▶ TASK OBJECTIVE: Quote every line below exactly and skip any picture.

▶ DATA FOR THE TASK:

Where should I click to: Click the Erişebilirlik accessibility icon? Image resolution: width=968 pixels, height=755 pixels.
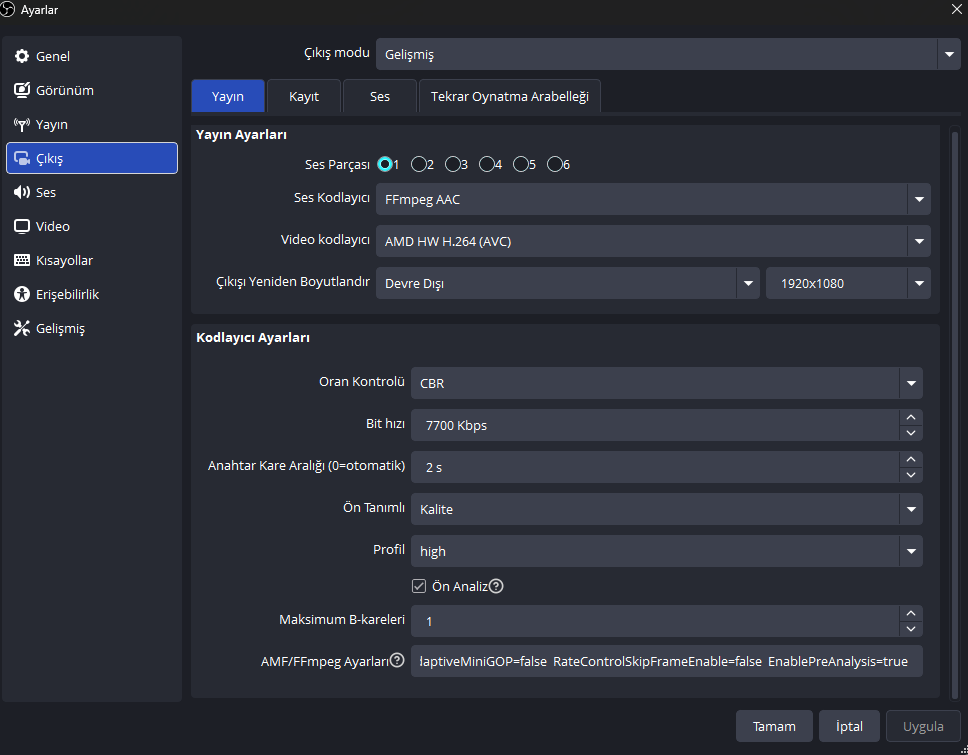click(x=22, y=295)
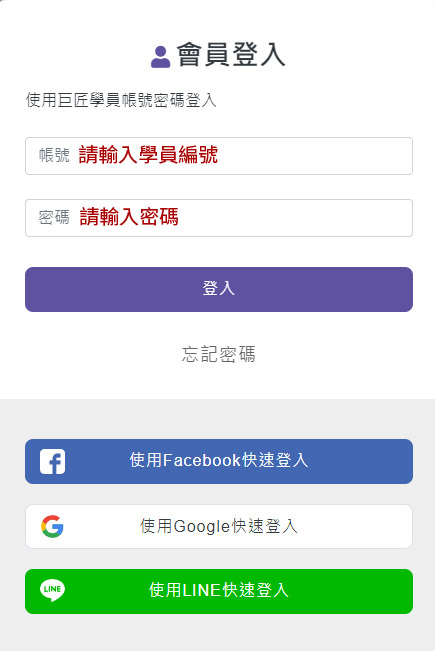
Task: Focus the 帳號 account input field
Action: (x=219, y=156)
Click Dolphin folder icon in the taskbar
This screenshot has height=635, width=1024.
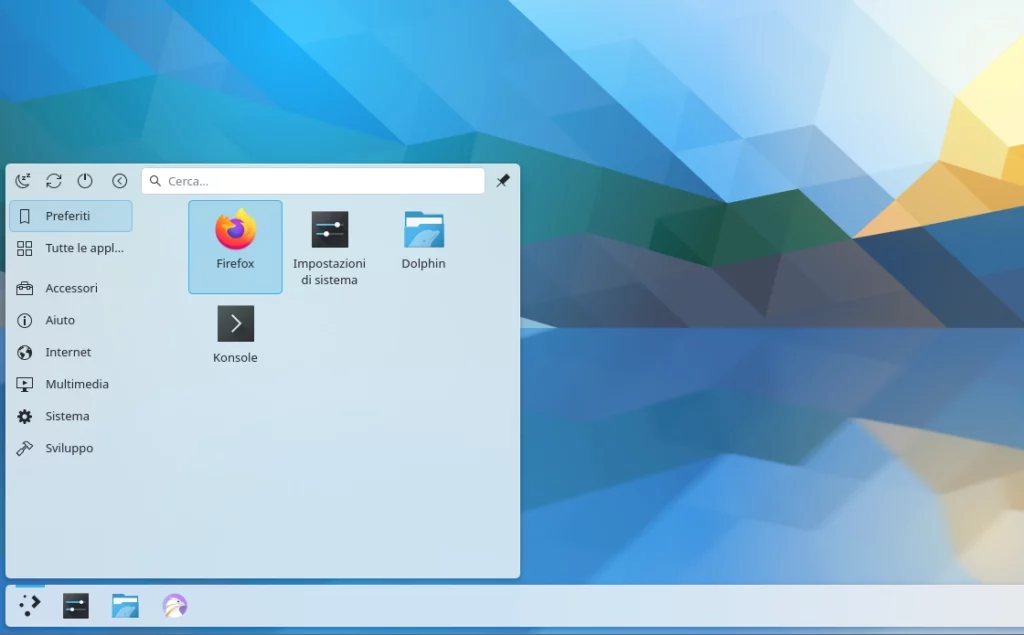point(125,606)
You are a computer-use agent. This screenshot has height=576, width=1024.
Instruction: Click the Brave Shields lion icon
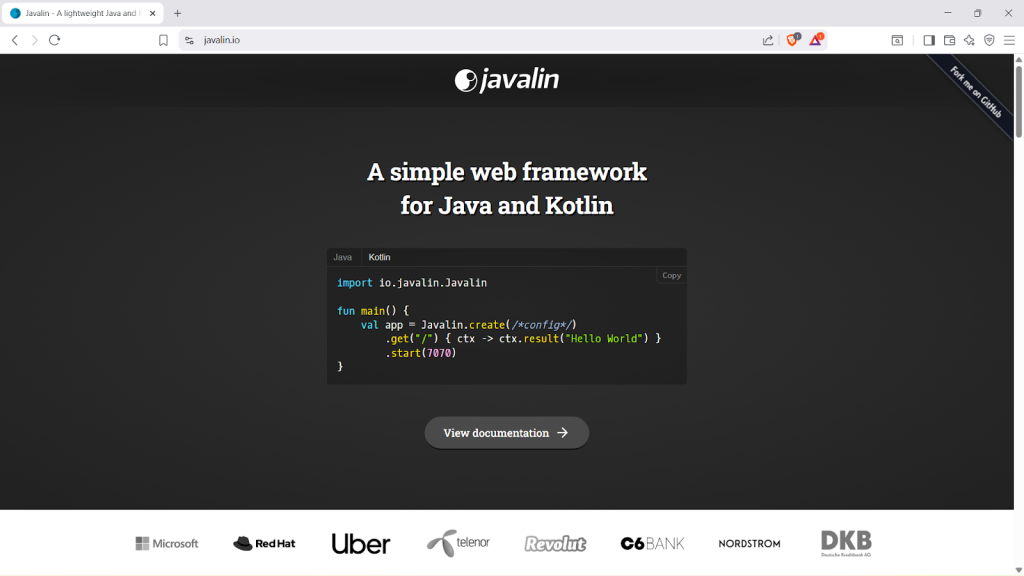792,40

▶ RESPONSE AREA:
Where should I click to: Click the Erişebilirlik accessibility icon? Image resolution: width=968 pixels, height=755 pixels.
click(x=22, y=295)
Task: Focus the 帳號 account input field
Action: (x=219, y=156)
Click Dolphin folder icon in the taskbar
This screenshot has height=635, width=1024.
point(125,606)
You are a computer-use agent. This screenshot has height=576, width=1024.
Instruction: Click the Brave Shields lion icon
792,40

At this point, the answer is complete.